## Source passage
Target could be so much more efficient. Hi, you're hired! Please bring in your Driver's License and Social Security card on your first day. .... Oh, I see you brought your documents great. I'll enter all of your information into the system. I'd like you to meet Joel. You'll be working with him this week. Done.


----------



## Black Sheep 214 (Oct 9, 2021)

Jjoxo said:


> I didn’t get a phone call the next day so I called them back and then finally they called me back a couple days later and told me they don’t know when the orientation will be or when my first day will be and don’t have a guess as to when at all either… but they’ll definitely call me once they know.
> Whatever that means lol. Pretty weird process for being hired to a job! Not the norm.


Not the norm for most places, but absolutely standard procedure for the chaos that is Target, at least at my store, every hiring season.🙄


commiecorvus said:


> I find it amusing that they hire people, take weeks to give them an orientation date, then are surprised when half of them don't show up.

## What this task involves
Can you write the next part of the forum thread about Target's hiring process, picking up right after its last quoted post?

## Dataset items

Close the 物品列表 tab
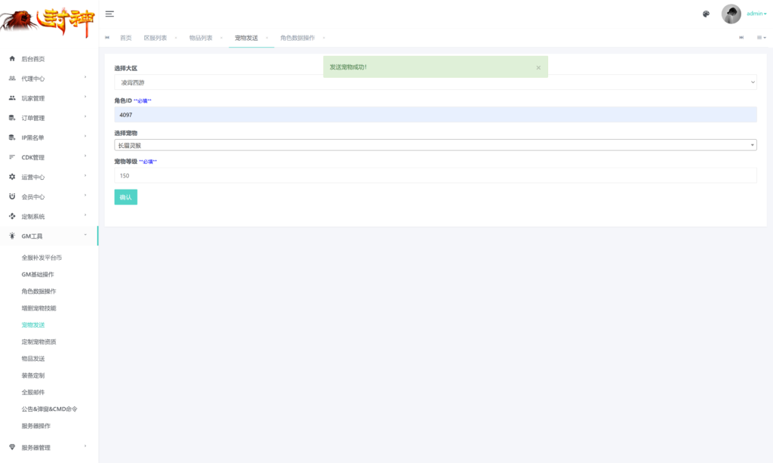 tap(221, 38)
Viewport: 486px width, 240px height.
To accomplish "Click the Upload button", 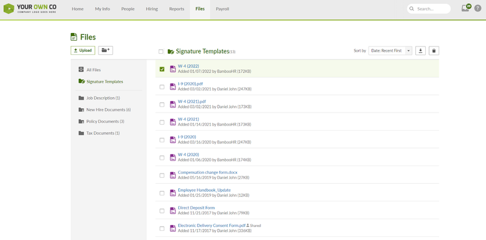I will pos(83,50).
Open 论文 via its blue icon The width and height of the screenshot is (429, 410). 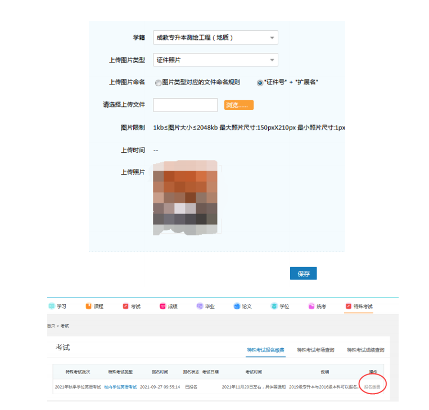click(237, 306)
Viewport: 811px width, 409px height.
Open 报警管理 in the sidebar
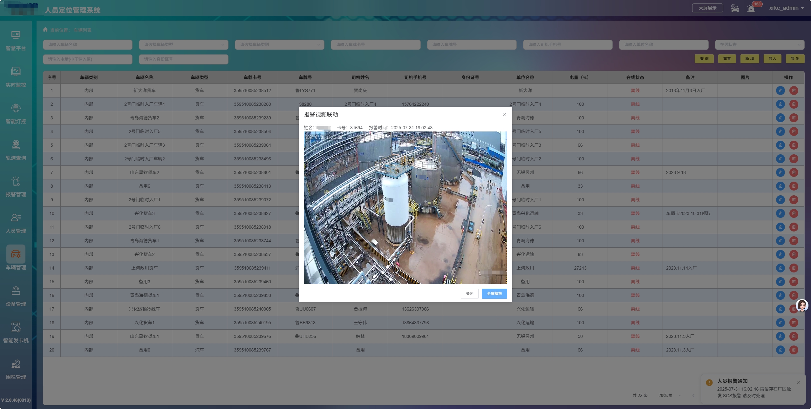pos(16,186)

## Answer below
And they never seem to learn from it, leading to the usual call from HR to department leadership: 

HR: “You know those new hires of yours, John Doe and Mary Smith, that you hired four weeks ago? Well, they called and took other jobs, so you need to start interviewing again. I wonder why they withdrew their applications before we even gave them orientation dates…”

Exasperated TL who hears this at least three times a year: Yeah, I can’t imagine…🙄


----------



## Frontlanegirl (Oct 10, 2021)

My store really works hard to get new hires in within a week of passing their background-check.


----------



## HRTMKendall (Oct 10, 2021)

I don’t know why stores do this! Why hire if you don’t know when the candidate will start? That’s how you lose them! Is it really that hard to know when you can conduct orientation? Ugh 🙄


----------



## Yetive (Oct 10, 2021)

My store has a regular time for orientation every week. If someone can't make it, they will make another time.


----------



## Tarshitsucks (Oct 11, 2021)

HRTMKendall said:


> I don’t know why stores do this! Why hire if you don’t know when the candidate will start? That’s how you lose them! Is it really that hard to know when you can conduct orientation? Ugh 🙄


Because they know people are desperate. That they will wait if they are. Personally if they don't hire right away the op should go on other interviews. When they finally ask a person when to start the op can tell them fuck off. I waited and you didn't tell me so I got a job somewhere I could start right away.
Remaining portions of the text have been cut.